Solved: Firewall rule for any tcp and udp port

Chauhanrht8 · ‎2019-08-22

How can we create a service for Any tcp and UDP ports.

Port should be- Any

And protocol should be - TCP and UDP ??

HeikoAnkenbrand · ‎2019-08-23

Hi @Chauhanrht8

Creat two new services with a port range from 1 to 65535 for udp service and tcp service.

Set no protocol in protocol field and don't use ‚match for any‘.

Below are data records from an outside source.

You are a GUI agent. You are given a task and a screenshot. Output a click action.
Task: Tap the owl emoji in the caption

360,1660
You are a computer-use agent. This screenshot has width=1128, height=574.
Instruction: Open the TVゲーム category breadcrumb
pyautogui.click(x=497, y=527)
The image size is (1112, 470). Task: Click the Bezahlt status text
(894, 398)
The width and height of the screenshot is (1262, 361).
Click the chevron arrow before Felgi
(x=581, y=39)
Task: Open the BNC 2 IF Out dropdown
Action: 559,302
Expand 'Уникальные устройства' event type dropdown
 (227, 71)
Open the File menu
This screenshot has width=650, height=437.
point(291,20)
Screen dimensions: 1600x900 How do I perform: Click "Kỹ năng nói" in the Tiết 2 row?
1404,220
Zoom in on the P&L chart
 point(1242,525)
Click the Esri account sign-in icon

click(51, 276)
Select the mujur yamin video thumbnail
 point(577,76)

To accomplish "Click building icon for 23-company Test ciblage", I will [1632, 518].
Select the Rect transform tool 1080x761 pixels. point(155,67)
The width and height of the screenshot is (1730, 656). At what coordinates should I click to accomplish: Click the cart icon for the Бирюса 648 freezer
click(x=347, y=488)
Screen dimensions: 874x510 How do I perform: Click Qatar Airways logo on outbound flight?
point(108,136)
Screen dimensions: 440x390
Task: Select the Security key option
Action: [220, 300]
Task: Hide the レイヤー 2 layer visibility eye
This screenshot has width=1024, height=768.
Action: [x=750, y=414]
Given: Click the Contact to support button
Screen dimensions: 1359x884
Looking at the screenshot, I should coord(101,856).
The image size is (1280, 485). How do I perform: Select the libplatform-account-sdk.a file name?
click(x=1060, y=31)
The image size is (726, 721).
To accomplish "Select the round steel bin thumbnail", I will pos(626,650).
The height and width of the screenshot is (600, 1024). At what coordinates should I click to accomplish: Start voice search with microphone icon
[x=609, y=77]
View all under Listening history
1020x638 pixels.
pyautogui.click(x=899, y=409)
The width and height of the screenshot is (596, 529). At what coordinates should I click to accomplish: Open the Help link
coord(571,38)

Now add this two new services to your rule.

TCP_ANY:

Port: 1-65535

Match for any: no

Protocol: none

UDP_ANY:

Port: 1-65535

Match for any: no

Protocol: none

View solution in original post

Maik · ‎2019-08-23

Not sure why you would want to do this, but create a group and insert a tcp and udp object.

Each object respectively contains the port range of 1-65535 or just "any" and you are good to go.

Danny · ‎2019-08-23

* Any also matches for applications and not just TCP/UDP ports as requested.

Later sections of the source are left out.